Copyright goes Creative and Dark in a day

In one corner we have Stanford Law School professor Lawrence Lessig speaking to LinuxWorld attendees about the Creative Commons license, and in the other we have a political party in Sweden called the Pirate Party establish a commercial darknet that lets anybody send and receive files (including copyrighted material) anonymously without being tracked or traced.

Creative Commons

I’ve met some of the folks over at Creative Commons and fully support their effort to create a new type of copyright law that allows content creators to share their original work with others and for others to legally use our build upon those works with a Creative Commons license.

I like the idea so much that all of the content on this site as well as nearly 8,100 of my photos has a Creative Commons license.

In summary, Creative Commons is good.

Darknet Relakks

Earlier this year (January 2006), The Pirate Party (Swedish: Piratpartiet) became a new political party in Sweden. The party strives to reform laws regarding intellectual property, including copyright, patent and the protection of design. The party also wants to strengthen the right to privacy.

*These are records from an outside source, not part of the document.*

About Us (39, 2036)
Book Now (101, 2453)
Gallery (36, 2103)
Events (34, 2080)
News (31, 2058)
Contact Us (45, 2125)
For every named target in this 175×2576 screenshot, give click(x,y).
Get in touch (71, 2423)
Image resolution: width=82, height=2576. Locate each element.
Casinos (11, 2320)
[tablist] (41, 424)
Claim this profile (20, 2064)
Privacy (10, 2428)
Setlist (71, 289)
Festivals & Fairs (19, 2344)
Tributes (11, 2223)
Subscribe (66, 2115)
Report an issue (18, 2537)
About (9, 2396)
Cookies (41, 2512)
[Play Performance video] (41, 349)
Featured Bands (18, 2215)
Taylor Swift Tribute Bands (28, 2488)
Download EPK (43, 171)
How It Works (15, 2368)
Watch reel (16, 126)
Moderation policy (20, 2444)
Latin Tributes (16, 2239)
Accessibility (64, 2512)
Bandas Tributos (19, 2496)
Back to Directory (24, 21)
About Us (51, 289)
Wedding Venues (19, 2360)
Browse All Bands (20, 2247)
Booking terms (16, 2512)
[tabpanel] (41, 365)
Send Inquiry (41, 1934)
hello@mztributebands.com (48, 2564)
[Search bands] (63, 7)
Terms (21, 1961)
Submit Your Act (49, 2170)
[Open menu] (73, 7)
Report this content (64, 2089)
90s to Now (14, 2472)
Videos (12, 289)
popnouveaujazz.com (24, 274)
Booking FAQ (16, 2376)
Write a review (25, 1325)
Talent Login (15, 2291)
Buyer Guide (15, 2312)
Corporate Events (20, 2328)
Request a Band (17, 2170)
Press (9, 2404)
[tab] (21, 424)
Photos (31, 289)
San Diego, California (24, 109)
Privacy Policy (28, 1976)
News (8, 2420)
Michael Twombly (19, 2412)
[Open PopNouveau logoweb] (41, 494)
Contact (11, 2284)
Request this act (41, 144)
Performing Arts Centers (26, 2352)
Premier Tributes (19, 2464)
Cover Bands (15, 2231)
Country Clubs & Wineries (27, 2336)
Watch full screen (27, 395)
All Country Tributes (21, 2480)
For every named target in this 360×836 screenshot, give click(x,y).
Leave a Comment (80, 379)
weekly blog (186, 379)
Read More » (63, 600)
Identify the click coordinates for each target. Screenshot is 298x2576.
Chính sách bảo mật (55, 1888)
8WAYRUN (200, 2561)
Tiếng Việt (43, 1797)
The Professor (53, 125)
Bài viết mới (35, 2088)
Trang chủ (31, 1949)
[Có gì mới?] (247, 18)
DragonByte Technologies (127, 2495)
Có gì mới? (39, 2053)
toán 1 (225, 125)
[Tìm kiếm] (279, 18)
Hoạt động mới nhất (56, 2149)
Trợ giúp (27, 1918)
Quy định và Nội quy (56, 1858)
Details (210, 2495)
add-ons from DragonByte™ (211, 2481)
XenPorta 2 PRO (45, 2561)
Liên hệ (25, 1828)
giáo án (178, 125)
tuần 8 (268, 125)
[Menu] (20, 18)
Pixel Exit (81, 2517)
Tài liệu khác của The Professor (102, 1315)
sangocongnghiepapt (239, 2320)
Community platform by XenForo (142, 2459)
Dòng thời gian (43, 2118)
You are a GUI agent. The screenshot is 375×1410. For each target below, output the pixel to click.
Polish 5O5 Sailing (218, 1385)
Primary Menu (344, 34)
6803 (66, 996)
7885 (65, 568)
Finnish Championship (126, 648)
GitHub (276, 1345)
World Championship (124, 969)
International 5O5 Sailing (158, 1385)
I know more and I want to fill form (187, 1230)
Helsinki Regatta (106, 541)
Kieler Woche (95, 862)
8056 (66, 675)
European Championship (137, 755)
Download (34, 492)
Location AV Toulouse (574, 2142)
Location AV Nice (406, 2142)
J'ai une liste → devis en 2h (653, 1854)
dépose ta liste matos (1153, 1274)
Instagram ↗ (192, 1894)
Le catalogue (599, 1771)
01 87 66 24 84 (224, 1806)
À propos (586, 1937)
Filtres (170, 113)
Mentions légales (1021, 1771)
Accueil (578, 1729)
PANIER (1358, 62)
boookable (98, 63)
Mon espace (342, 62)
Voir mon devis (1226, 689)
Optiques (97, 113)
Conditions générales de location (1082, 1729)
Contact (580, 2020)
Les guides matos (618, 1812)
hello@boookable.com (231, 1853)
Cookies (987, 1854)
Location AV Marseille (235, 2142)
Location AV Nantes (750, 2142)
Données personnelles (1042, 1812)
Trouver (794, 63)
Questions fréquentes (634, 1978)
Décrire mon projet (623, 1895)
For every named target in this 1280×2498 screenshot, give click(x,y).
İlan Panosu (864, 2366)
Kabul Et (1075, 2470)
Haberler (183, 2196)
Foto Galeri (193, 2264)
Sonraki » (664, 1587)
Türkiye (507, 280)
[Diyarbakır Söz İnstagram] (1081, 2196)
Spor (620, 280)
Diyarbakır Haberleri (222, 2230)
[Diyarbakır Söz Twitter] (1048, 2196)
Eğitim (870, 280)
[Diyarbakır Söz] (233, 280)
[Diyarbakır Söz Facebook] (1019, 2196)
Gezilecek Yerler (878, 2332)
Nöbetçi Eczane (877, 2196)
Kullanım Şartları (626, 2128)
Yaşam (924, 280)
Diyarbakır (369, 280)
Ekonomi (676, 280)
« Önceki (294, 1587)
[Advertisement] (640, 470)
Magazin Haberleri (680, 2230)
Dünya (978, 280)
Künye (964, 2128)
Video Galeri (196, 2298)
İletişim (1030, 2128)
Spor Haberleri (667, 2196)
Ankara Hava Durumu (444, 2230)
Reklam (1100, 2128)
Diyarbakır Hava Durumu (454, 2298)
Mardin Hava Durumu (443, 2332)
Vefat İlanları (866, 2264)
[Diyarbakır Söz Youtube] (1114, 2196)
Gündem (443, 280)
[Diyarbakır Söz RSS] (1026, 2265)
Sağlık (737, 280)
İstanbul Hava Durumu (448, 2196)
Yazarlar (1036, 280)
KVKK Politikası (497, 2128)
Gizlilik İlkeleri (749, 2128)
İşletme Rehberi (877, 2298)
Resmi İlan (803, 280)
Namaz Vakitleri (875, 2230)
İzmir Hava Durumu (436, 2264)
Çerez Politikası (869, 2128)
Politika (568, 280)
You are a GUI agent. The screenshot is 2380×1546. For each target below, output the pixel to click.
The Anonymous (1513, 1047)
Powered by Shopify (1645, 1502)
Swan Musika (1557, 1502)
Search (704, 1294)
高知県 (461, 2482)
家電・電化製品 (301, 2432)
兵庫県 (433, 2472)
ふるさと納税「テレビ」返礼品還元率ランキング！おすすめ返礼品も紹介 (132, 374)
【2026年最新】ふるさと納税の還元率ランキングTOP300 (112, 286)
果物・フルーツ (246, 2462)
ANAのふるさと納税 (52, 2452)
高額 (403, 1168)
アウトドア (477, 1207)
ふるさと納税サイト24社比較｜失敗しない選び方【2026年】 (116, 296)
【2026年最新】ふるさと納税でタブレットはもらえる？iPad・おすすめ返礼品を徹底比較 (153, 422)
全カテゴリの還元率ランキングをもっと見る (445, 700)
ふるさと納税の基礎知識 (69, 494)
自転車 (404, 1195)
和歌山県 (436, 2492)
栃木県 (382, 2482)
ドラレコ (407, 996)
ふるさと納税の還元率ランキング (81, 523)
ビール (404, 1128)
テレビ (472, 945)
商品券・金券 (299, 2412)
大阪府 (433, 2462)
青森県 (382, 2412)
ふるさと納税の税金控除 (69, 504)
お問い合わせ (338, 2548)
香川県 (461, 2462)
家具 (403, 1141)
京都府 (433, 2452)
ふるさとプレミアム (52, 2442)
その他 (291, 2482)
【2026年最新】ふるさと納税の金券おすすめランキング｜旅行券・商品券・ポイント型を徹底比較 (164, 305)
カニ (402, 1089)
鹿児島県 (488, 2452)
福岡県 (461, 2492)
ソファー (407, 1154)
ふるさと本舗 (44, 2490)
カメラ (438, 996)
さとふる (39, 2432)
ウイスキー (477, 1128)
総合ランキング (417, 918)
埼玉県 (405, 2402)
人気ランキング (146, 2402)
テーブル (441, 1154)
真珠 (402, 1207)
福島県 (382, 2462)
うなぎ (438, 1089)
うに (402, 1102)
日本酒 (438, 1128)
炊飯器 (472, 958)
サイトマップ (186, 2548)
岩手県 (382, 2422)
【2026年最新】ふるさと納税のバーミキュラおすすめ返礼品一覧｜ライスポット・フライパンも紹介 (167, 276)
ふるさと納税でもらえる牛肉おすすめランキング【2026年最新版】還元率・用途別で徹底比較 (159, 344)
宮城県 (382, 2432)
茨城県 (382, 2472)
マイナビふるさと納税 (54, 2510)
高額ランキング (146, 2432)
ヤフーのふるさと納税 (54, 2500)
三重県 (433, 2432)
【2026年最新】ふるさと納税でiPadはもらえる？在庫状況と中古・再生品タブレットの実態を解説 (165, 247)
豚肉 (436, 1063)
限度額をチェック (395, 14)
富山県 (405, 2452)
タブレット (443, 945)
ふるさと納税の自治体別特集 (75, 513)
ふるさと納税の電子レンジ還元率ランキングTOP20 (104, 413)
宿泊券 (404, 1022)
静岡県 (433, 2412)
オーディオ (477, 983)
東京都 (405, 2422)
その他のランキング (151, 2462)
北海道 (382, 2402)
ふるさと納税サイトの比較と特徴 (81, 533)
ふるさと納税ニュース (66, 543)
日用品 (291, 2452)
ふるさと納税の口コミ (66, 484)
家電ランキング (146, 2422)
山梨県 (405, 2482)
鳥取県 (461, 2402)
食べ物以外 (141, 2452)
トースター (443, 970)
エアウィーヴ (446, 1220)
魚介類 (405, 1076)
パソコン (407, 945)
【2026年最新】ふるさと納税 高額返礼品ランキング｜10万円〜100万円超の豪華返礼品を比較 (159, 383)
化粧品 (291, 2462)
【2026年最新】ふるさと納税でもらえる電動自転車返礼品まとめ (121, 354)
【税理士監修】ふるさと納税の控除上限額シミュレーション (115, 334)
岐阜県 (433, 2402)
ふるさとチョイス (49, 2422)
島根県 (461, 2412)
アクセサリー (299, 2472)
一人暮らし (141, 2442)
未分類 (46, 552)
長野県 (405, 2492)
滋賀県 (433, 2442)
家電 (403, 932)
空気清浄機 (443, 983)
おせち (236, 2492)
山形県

On Tuesday, the Pirate Party created Relakks, a Swedish broadband subscription service that has the potential to become a large scale commercial darknet.

Typically, a Darknet is a private virtual network where users only connect to people they trust, usually containing fewer than 10 users each. Darknets are file sharing networks where users can share files with each other — sometimes copyrighted files such as mp3s and movies.

The folks over at Relakks think they have developed a secure and legal way for users to communicate with other users anonymously. They do this by giving you a new IP address over a 128-bit encrypted VPN connection between your computer and Internet.

Using Relakks would prevent your existing ISP from intercepting or tracking the applications you use to access the internet or the communication/traffic they create. In short, your ISP wouldn’t know if you were simply checking your email or file swapping Metallica’s songs via Kazaa.